Anyone who’s read my previous blogs on the growing market for Virtual Reality knows I feel strongly that VR and AR are set to change the way we work, live and play. Like most things in life however, it’s not that simple. In order to achieve a truly immersive, high quality VR experience there are some technical challenges we need to overcome. We’ve discussed the need for clear focus to help our brains believe what we’re seeing, we’ve talked about how low latency is key to avoiding nausea and dizziness, and we’ve looked at the future of the field with eye tracking and foveated rendering.


As you can see from the image below, there are a lot of intricate elements to be balanced in a VR headset and ensuring each of them is just right is not an easy task.

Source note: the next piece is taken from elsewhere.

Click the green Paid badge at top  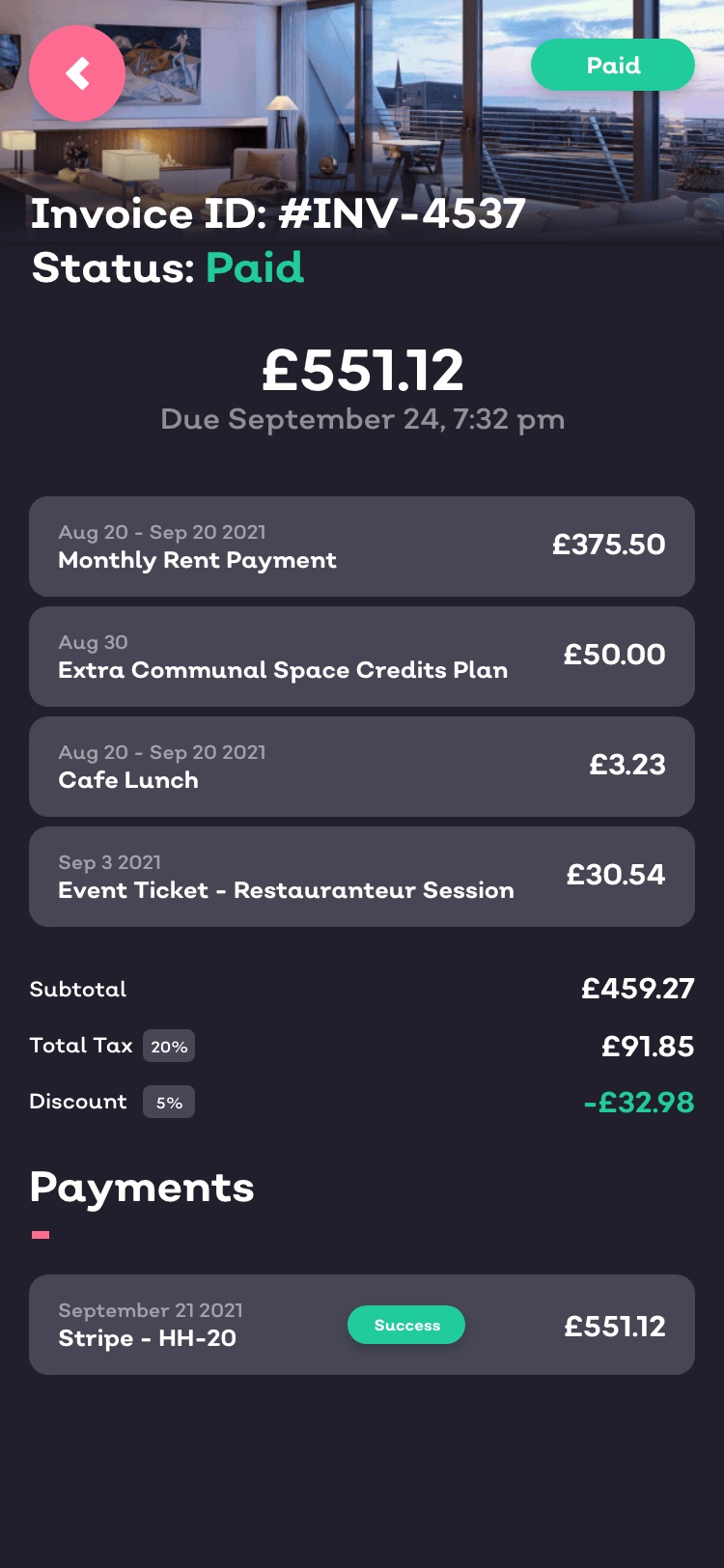point(613,66)
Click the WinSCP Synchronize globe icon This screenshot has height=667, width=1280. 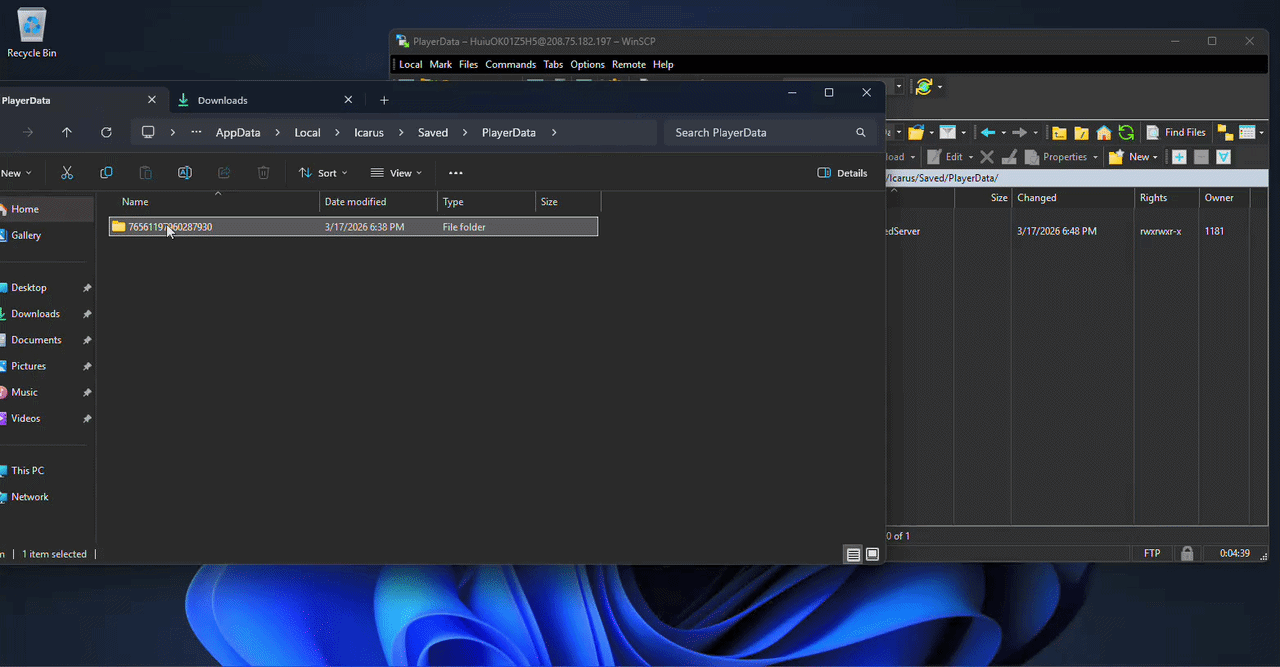(x=924, y=87)
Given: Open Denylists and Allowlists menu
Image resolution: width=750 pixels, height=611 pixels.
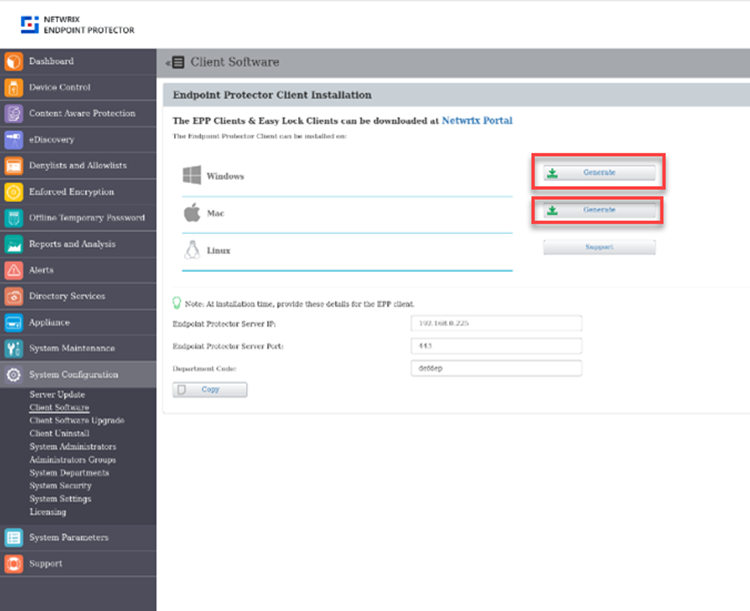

By featuring a high quality, WQHD (2560x1440p), 5.67” Samsung AMOLED display, Nibiru ensures the user can experience the clearest imagery with the crispest possible colors due to the advanced technology of the screen. Every single pixel in an AMOLED display provides its own light source through the film which sits behind it, whereas a typical LCD screen is continuously backlit by white LEDs. Because colors are achieved by individually updating the colored LEDs behind the screen, it is possible to get brighter and sharper hues with stronger saturation. You can also turn off sections of the panel to achieve a deeper, truer black than is typically possible on a continuously-lit LCD. This is also beneficial for VR due to the latency reduction benefits discussed previously.




So how do we make all this come together into a truly awesome VR product? The answer is power.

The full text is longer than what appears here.